Get to Terminal C via train and RUNNNNNNNNNN. I made it as they were boarding Class B (I was Class A). I don’t know how. Oh, and for ‘fun?’ I had never had the Dunce ‘Late Check-In’ fluorescent tags put on my baggage before. It’s a bit embarrassing, which is probably why they do it. I mean, I get they’re trying to help baggers know to grab this one before others -maybe but it felt like a punishment, which I deserved because I listened to what Sis Said.

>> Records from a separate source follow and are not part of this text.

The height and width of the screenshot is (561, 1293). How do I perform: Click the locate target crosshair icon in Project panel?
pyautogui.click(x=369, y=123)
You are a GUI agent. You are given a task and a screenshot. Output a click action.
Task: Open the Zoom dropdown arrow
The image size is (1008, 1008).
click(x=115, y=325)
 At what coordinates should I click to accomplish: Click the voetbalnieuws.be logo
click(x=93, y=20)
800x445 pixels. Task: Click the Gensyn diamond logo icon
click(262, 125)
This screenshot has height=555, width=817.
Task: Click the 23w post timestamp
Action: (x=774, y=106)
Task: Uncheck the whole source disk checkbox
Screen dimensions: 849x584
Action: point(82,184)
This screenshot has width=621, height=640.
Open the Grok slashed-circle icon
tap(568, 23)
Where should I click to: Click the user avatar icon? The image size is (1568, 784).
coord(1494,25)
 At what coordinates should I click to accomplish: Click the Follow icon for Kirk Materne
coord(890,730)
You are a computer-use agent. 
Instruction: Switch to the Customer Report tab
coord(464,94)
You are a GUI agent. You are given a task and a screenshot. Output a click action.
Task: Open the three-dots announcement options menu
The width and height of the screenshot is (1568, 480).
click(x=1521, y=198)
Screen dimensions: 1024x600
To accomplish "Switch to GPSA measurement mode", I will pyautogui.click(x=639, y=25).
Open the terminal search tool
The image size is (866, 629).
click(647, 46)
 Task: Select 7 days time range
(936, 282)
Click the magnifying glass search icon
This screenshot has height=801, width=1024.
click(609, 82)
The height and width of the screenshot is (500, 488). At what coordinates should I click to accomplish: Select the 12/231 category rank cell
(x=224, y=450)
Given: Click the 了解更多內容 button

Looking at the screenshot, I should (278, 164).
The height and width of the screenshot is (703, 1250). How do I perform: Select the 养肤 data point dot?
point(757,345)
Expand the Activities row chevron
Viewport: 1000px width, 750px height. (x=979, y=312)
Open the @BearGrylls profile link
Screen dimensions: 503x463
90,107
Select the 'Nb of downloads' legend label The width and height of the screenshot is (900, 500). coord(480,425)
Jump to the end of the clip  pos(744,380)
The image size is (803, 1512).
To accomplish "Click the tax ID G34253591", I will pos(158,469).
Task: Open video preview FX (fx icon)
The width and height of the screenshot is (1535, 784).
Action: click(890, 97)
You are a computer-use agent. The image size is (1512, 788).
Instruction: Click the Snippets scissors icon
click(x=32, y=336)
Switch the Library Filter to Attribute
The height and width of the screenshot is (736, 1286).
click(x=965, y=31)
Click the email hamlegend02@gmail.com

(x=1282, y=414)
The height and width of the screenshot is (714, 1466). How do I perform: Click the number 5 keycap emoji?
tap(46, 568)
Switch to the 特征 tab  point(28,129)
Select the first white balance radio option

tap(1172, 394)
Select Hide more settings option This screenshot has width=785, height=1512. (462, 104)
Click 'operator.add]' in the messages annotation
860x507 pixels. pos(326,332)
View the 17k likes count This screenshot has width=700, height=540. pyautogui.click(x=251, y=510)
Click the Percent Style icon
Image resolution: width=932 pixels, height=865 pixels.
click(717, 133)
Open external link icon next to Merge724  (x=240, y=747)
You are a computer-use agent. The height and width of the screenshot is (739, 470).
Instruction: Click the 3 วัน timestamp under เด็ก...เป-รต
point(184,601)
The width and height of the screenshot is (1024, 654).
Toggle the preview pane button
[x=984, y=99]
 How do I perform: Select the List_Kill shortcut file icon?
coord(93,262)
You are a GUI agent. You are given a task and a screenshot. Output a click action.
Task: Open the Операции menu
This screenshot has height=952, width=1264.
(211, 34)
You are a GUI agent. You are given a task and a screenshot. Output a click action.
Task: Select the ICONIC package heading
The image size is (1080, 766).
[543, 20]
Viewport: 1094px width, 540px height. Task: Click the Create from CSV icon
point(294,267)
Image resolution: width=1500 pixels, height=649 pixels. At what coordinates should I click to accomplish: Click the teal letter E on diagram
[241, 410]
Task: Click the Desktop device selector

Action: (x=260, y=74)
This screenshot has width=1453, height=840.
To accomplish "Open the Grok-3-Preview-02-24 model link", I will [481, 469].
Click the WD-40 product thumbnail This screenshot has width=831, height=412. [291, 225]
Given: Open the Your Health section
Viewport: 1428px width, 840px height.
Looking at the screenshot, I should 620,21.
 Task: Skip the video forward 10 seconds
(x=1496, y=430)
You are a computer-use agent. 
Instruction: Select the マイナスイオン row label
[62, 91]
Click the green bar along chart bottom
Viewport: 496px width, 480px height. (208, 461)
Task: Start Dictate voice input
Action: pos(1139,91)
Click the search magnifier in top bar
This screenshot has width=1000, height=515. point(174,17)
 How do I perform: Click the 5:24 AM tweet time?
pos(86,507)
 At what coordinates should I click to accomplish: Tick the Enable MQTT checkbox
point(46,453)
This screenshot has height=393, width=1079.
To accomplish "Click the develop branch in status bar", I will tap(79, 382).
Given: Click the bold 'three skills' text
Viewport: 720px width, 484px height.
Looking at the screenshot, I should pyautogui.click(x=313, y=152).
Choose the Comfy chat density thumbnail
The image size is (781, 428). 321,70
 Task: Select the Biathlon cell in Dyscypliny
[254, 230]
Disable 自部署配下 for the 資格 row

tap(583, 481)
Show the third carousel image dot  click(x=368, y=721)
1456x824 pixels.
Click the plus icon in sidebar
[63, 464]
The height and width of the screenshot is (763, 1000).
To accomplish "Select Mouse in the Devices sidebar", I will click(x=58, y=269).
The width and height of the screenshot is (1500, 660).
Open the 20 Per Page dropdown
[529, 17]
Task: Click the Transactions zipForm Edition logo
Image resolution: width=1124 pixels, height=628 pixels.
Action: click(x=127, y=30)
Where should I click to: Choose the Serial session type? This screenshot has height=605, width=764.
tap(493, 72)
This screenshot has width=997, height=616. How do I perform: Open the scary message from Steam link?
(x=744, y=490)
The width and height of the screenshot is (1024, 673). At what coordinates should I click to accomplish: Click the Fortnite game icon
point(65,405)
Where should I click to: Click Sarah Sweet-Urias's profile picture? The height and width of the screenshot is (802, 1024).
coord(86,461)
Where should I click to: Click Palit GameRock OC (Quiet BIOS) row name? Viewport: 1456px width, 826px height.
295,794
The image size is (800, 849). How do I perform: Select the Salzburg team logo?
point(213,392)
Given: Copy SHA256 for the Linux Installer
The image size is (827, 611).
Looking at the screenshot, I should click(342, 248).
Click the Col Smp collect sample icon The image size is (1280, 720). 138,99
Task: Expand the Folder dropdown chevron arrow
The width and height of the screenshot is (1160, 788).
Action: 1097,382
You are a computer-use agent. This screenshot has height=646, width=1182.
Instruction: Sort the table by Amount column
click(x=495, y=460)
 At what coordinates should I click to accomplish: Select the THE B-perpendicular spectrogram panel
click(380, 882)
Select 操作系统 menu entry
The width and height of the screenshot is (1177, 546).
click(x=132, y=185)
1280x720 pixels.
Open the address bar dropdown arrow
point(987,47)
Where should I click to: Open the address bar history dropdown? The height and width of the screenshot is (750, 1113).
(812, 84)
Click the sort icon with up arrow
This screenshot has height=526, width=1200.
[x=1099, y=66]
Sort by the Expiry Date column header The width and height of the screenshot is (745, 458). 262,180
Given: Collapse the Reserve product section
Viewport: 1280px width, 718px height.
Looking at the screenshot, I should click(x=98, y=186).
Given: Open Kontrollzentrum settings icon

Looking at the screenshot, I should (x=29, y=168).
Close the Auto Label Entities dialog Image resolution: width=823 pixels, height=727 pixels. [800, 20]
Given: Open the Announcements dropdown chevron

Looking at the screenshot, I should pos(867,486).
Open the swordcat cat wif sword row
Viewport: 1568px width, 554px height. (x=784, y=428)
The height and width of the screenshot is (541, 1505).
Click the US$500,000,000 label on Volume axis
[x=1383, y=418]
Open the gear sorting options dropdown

Prison: believe it or not, I’ve never been to a prison before. -never mentioned jail I believe it went well. I spoke with the Deputy Warden and an office clerk. I’ll know early next week. Then, the phone rang as I was leaving (my ringer was off). I noticed the voicemail a bit later (I’d gone to replenish my chocolate and gluten-free frozen pizza pantry from being gone) and it was the job in the capital. I have an interview Wednesday-next. I also was contacted by 2 places that I have no interest in due to being in the business for almost 20 years and knowing Some Things about them: a) the owner of one place is a PIECE and b) the other place has some downsides, though they were bought out by a LARGE nationwide company, so that may make it very different compared to the last 10 years. On a public blog, I don’t want to give specifics. Honestly, I have to work, so even a Bad Place is A Place. Still. The capital job would mean moving halfway to KC but it’s a real job n stuff — and ignorance is bliss. At least I’m not so incestuous in that industry, where I know too much about too many people and how they run their businesses.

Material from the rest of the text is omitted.